La obsolescencia programada existe y los componentes electrónicos son buena prueba de ello. Hay un buen número de páginas de internet en las que se pueden encontrar parches que arreglan los dispositivos cuanto estos llegan a la fecha programada. Programas que se deben encontrar por vías ajenas a las páginas web de las propias compañías.

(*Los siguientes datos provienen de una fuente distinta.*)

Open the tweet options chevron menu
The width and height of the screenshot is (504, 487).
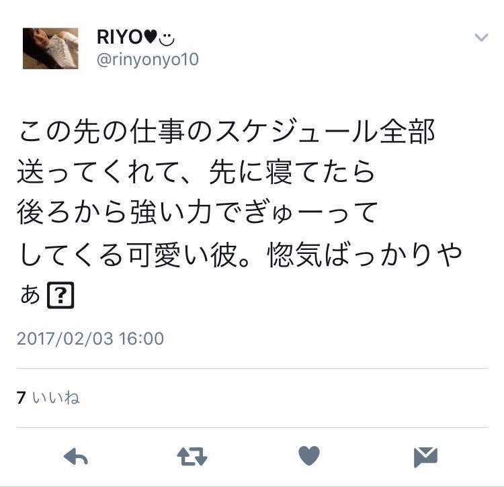click(481, 37)
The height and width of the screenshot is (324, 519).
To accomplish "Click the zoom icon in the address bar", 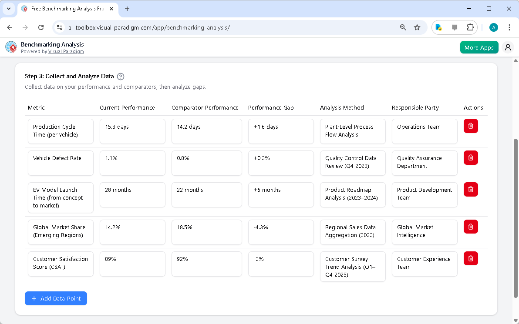I will 403,27.
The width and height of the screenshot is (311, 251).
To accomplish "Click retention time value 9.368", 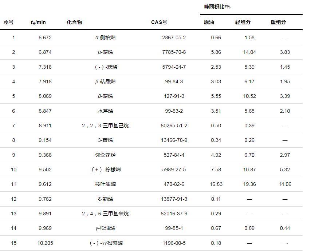I will [x=45, y=155].
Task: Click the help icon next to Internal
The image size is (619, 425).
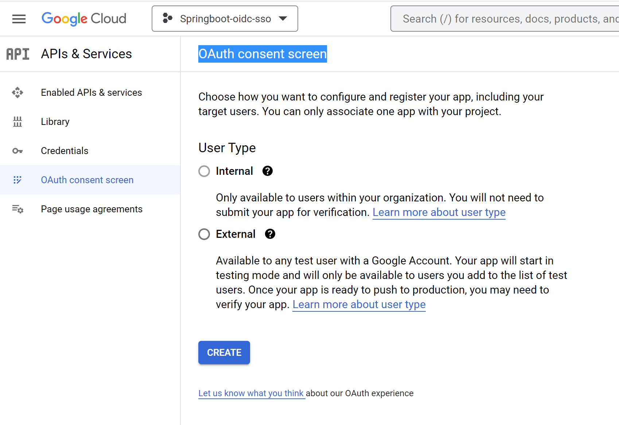Action: 268,171
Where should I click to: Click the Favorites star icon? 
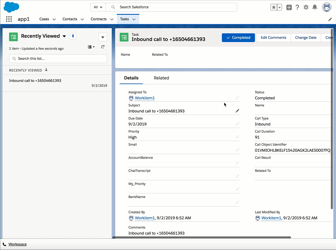[x=274, y=7]
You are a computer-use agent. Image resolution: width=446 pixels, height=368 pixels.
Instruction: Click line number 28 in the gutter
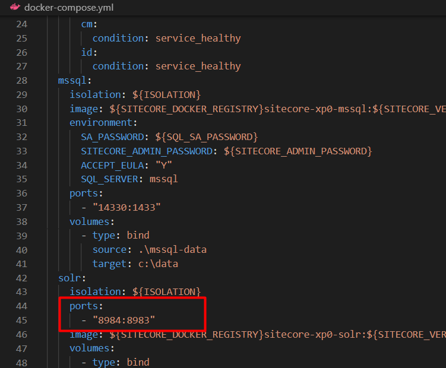click(21, 80)
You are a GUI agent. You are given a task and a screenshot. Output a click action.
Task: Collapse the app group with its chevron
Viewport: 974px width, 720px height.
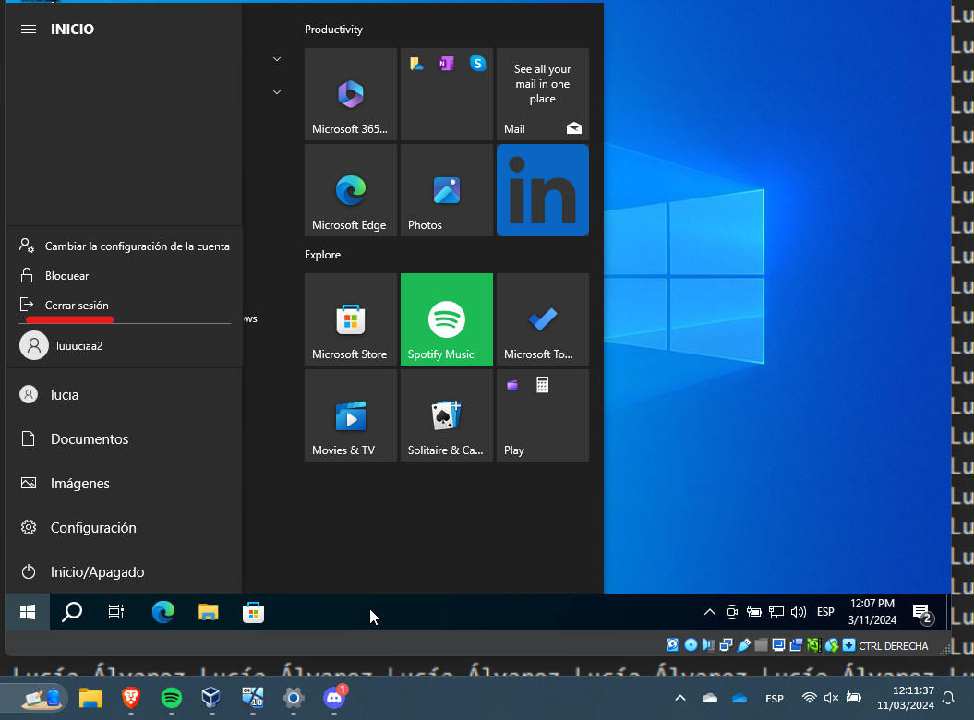(276, 58)
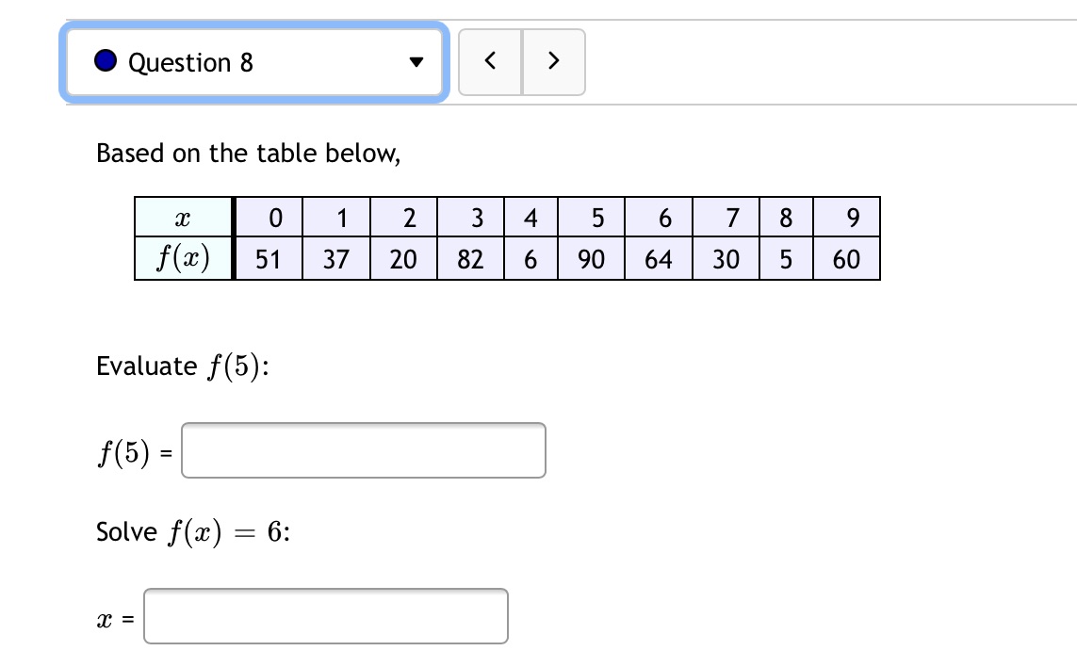Select the table cell containing 60
The width and height of the screenshot is (1077, 667).
pyautogui.click(x=846, y=259)
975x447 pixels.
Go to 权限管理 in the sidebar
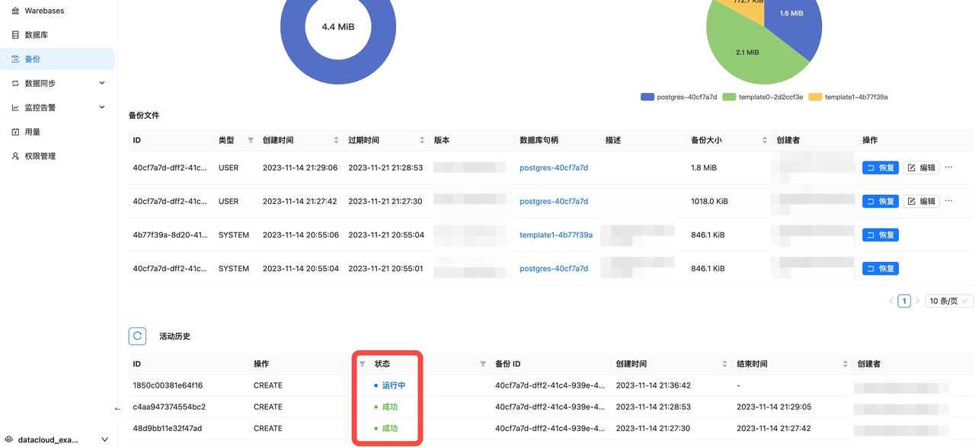tap(40, 156)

Esto provoca un pequeño desastre para el bolsillo del consumidor y para el medio ambiente. ¿Por qué comprar tres aparatos distintos cuando uno debería durar años? El daño que se realiza al medio ambiente con la continua fabricación y su rápido desecho se puede comprobar en el documental “Comprar, tirar, comprar”, que versa sobre esta tema y lo que provoca en muchas sociedades.

Falta de ética


Aunque no se esté penalizando apenas a nivel internacional, y menos nacional, esta programación es una falta de ética por muchas empresas. Aparte, se acostumbra al cliente a comprar material malo por poco precio y a la compra continua de nuevos productos. Por lo que baja el nivel del producto y se crean hábitos perjudiciales en el cliente.

Lo recomendable para evitar problemas inesperados es investigar antes sobre los productos que se van a comprar. Basta con buscar unos minutos por internet para averiguar si es de buena calidad nuestra futura compra o si es mejor buscar alternativas. La información puede ahorrarnos molestias y ayudar a que nuestro entorno sea más ecológico, está en la mano del cliente presionar en lo posible.